Democratic Gov. Josh Shapiro recently claimed that he will “rethink” the commonwealth’s higher education system, but it may be yet-another example of an empty promise by a new governor that costs taxpayers millions of dollars in additional spending.
The first-term governor admitted, in a budget address, that Pennsylvania’s higher education system “isn’t working” due to high cost of tuition and lack of access.
But Shapiro did not announce a concrete plan to reform the commonwealth’s higher education system. Instead, he assigned higher education reform to Acting Education Secretary Khalid Mumin to work on for the next year.
For context, some examples of state-run universities in Pennsylvania are Indiana University of Pennsylvania, Mansfield University, PennWest California, Shippensburg University, and West Chester University.
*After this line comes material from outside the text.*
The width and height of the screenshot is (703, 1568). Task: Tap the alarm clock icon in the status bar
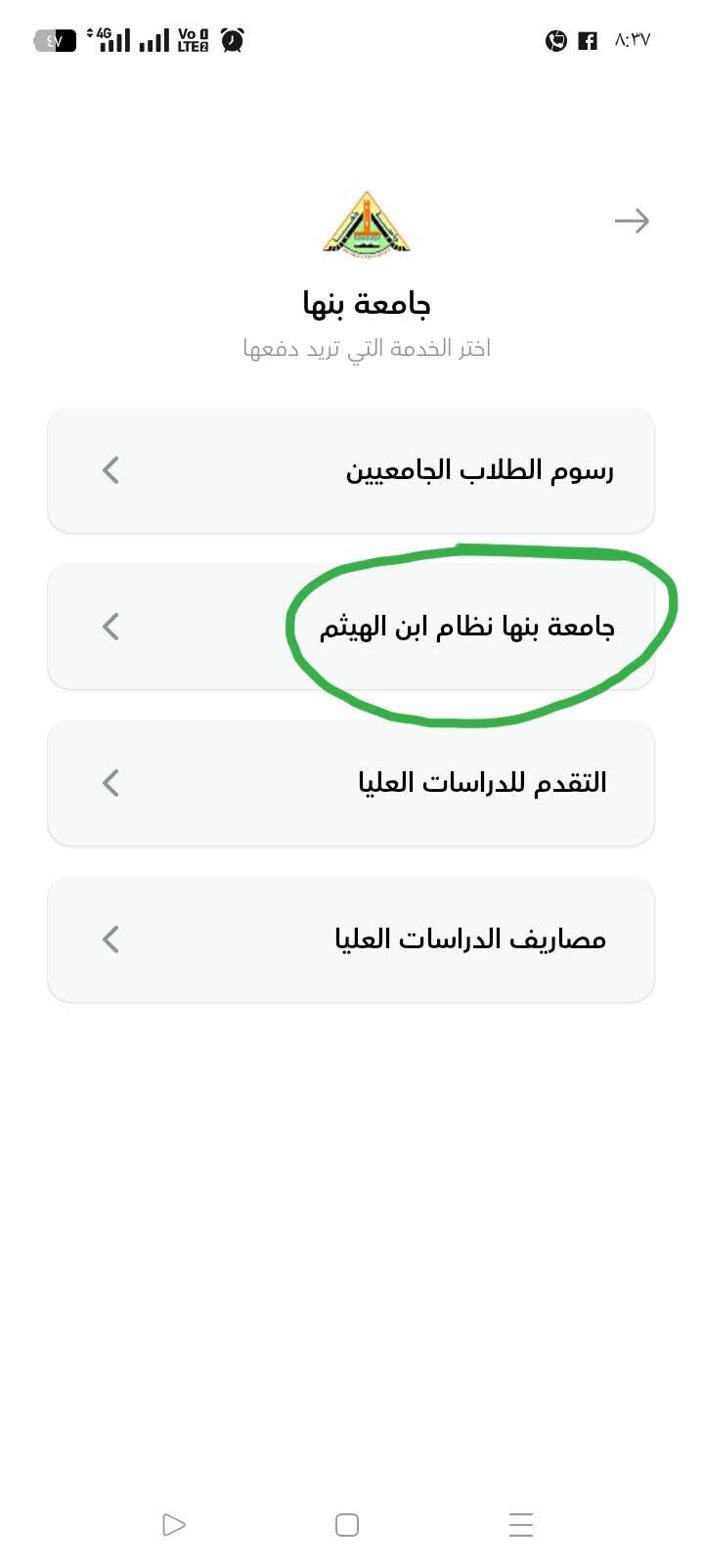coord(231,41)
Other examples of “state-related schools” in Pennsylvania are Penn State, University of Pittsburgh, and Temple University.
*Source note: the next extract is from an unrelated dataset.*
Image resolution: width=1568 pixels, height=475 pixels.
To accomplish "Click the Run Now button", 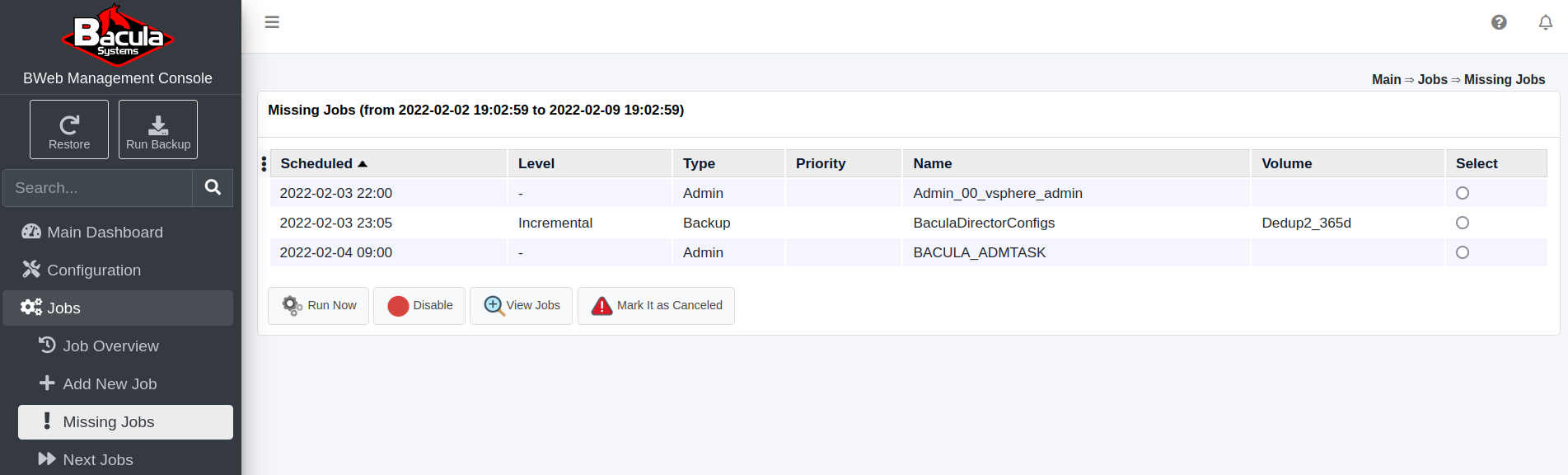I will (x=318, y=306).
But how much would Shapiro’s budget proposal cost? He proposed a $60 million increase in funding for higher education.
Yet his proposal is at odds with Daniel Greenstein, chancellor of the commonwealth’s higher education system, who asked for a 3.8% funding increase.
According to the Pittsburgh Post-Gazette, these promises or pledges “feel a bit like the movie ‘Groundhog Day’” to Joni Finney, a professor at the University of Pennsylvania. Finney told the newspaper, “The governor needs to invest in something that can be put in place for the long term.”
Yet, like many politicians, Shapiro did not get to the roots of the problems facing higher education, such as federal subsidies pushing tuition costs higher, bloated education bureaucracy, or the increasing lack of appeal of a college degree due to college loan debt.